Aos meus oito anos de idade, no ano de “formatura” do ensino infantil, tivemos de aprender a música João e Maria de Chico Buarque para apresentar aos nossos pais. E eu, tão nova, mal podia interpretar, quanto mais entender que a tão simples e delicada música poderia apresentar um significado entre-linhas tão complexo.
Mas, atualmente, posso entender que, por trás da belíssima melodia composta por Sivuca, em 1947, há uma conversa entre crianças. Presente tanto no álbum Ao Vivo: Paris, quanto no O Poeta, da coletânea de três discos, superficialmente, não haveria nenhuma relação com a ditadura militar. No entanto, conhecendo o estilo de Chico, que, como muitos outros artistas, escondia em suas letras o que realmente queria dizer e o ano em que Francisco escreveu e publicou o poema, 1977, acredito que no fundo existe uma relação, mesmo que acidental, pois ele próprio afirmou ser um dialogo infantil.
Essa conversa é feita por um menino e uma menina (interpretados por Chico e Nara Leão) que recordam momentos de sua infância (assim como recordo da minha ao ouvir a muscia), suas inúmeras fantasias e brincadeiras, mas quando crescem e a magia some, elas tem que enfrentar a vida real, acabam perdendo contato e esse é o motivo do trecho “Sumiu no mundo sem me avisar” e sem seu mundo ideal e cheio de felicidade “O que é que a vida vai fazer de mim?”.
Assim a interpretação ligada à ditadura e aos anos de opressão corta também a magnitude da interpretação menos crítica da letra, que mostra que não é tão inocente quanto parece. Porém, mesmo encarando a realidade, ainda há uma futilidade na área do conhecimento do eu lírico, sendo ele uma criança, sem muita experiência de vida.
Por isso o poema de Chico leva à interpretação de que na época da ditadura militar as crianças se escondiam em seus faz-de-contas, onde a realidade era melhor. Neste mundo “A gente era obrigado a ser feliz”, mas “Pra lá deste quintal, era uma noite que não tem mais fim”. Ou seja, fora de suas casas, era tudo escuro, não sabiam realmente o que acontecia.

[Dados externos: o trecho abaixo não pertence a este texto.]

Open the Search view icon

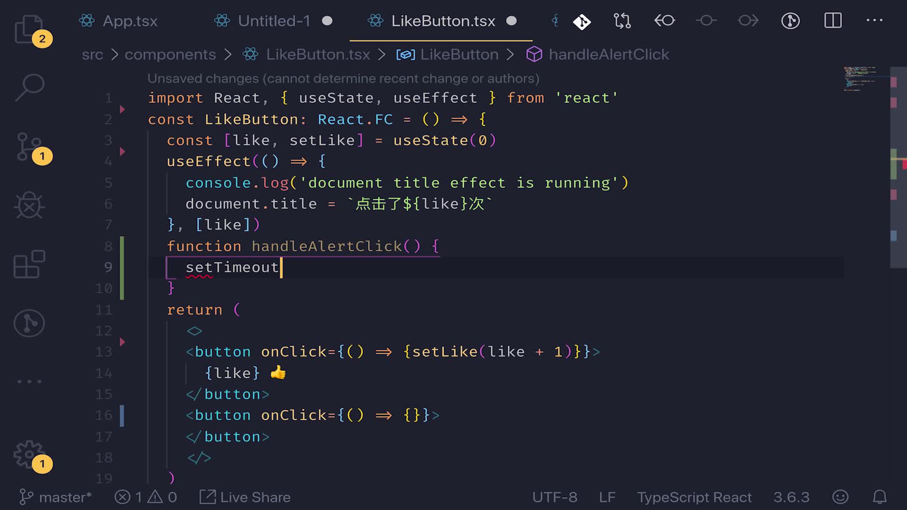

“Você sumiu no mundo sem me avisar e
agora eu era um louco a perguntar:
o que é que a vida vai fazer de mim?”
Na verdade, essa é a mais marcante das passagens do texto, que se refere às pessoas contra a ditadura que sumiram durante estes anos.
Além da geniosidade da letra, a forma da música é interessante, não havendo repetições de estrofes, portanto sem refrão, abertura e fechamento. Isso causa um efeito quase que narrativo e cronológico. O ritmo é calmo e bem marcado e a melodia levada pela flauta transversal, linda, impactante e muito bem escrita por Sivuca.
E, com todos esses elementos, Chico Buarque cria uma atmosfera musical harmônica e crítica ao mesmo tempo, e que permanecera sempre na minha memória e na história da música. Afinal, que música de Chico não fica?